My tattoos and their meanings:The first tattoo I ever got was a bird on the side of my hip when I was just 16 years old. I was on holiday in the Philippines and being a rebellious 16 year old that I was, I got a tattoo. The story isn't quite as bad as I'm making myself out to be - I didn't just go into a parlour somewhere and get one done - my mum actually paid for me to get one thinking that I would be in so much pain that I would never get one again...
I was young, 16, and had no clue about the world. I had just started a relationship that was going to be the worst relationship of my life (although I didn't know that then obviously), I was starting college a few months later and I felt like I was finally becoming an 'adult'. The bird is to represent freedom, and at that time that's all I wanted. I wanted to be able to live on my own, to support myself, to get away from my family. I wanted to be free from everything and just live.
The tattoo itself has be destroyed as you can see. Getting a tattoo on your hip isn't a good idea unless you've had children/don't want any. There's a HUGE stretch-mark going through it and the skin is too thin to get it fixed so I have to just leave it as it is.
Do I regret it? No. That tattoo represents the 16 year old me who wanted to do nothing but escape reality. Looking back at my teenage years has taught me a lot about myself and about life and even though I went through hell I wouldn't change it as it's made me who I am today.
The second I got is a tiny heart on the side of my hip below the bird. I got this when I was 17 in the back of my friends car. I would never ever advise that you do that. I was still rebellious and purposefully did things that would p**s my parents off. I got this as a matching tattoo to two girls who I thought would be my best friends forever. Sadly we don't talk anymore but looking at the heart still reminds me of them. The only thing I regret about this tattoo is that I got it in the most unhygienic and unsafe way possible. I'm just lucky it didn't get infected.
I got my next tattoo when I was 18, just after I had William. I did the 'chaviest' thing ever and got his name tattooed to me. I don't regret it though. I designed the tattoo myself so it's something that's more important than getting the tattoo artist to use their own handwriting. I was going through depression when I got this, and I think the part of me that was fighting the depression wanted to come out and be happy.
When I was 18, my dad was diagnosed with cancer and so I decided there and then to get a tattoo to honour him. This is the only tattoo that's on show the most and people always ask why I have a frog on my arm. My dad loved frogs for some reason (I mean yeah they're cute but whatever), the bathroom in my parents house used to be full of little frog ornaments. So I decided that a good tattoo to represent him would be a frog. When I showed my dad he loved it and it actually made him tear up a bit. Sadly a few months later cancer took him.

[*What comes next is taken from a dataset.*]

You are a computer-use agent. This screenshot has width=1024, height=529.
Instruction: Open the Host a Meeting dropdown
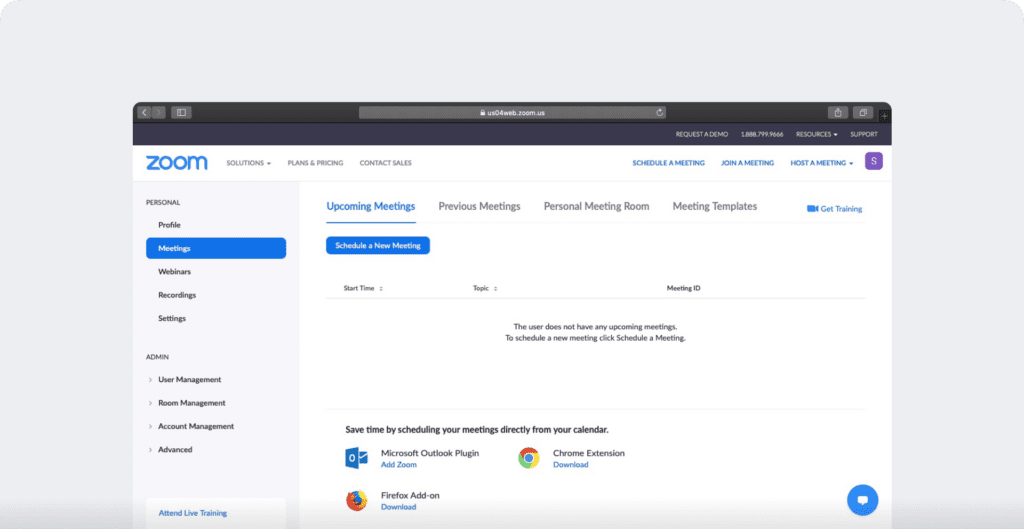coord(821,163)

This is my favourite tattoo because of what it means and even though some people criticise me for having a tattoo on my lower arm where everyone can see it constantly, I wouldn't change it. This is the only tattoo which I see regularly and it reminds me of my dad every time I see it.

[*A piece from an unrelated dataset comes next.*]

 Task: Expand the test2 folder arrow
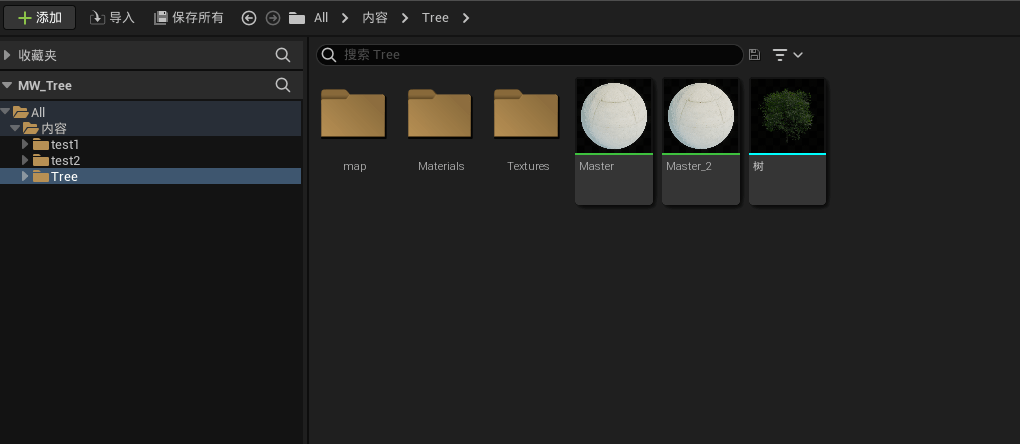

When I was 19, after my dad had passed, my family went out to the Philippines to see my mums parents. We went back to the same tattoo parlour as when I was 16, and my sister, my mum, and I all got matching tattoos. We got a tattoo of Snoopy and Woodstock to honour my dad. As well as frogs, my dad loved cars and Snoopy, and Snoopy seemed to be the better tattoo idea so we all got the same one, in the same place on our bodies.
When I was 20 I had started university and wanted to get another tattoo. I have always loved Harry Potter and so I decided to get the Deathly Hallows mark in the middle of my back. People have questioned me getting this - "What if you regret it when you're older?", "What if you don't like HP in the future?", "What are you going to do when Harry Potter isn't mainstream?" - mainstream? You think I only got a Harry Potter tattoo because it's mainstream?!
I will never not love Harry Potter. In fact I want the Dark Mark on my arm (I'm a Slytherin girl).
I've been judged for having my tattoos. People see me as a mum and think that I shouldn't have any. Why can't I have tattoos? I will get more and more and there's nothing anyone can do about it. This is my body and if I want to get a tattoo on my arm that will be on show if I ever get married then that's my business.
I'm not against those who hate tattoos, but I don't feel like I should be judged for having some. I don't judge others for not having some.I don't regret any of my tattoos. I've always told myself that I will only get a tattoo that means something to me rather than just because it looks good. This way I won't live to regret it.
Do you have any tattoos? Would you ever get any? Do you regret any that you have?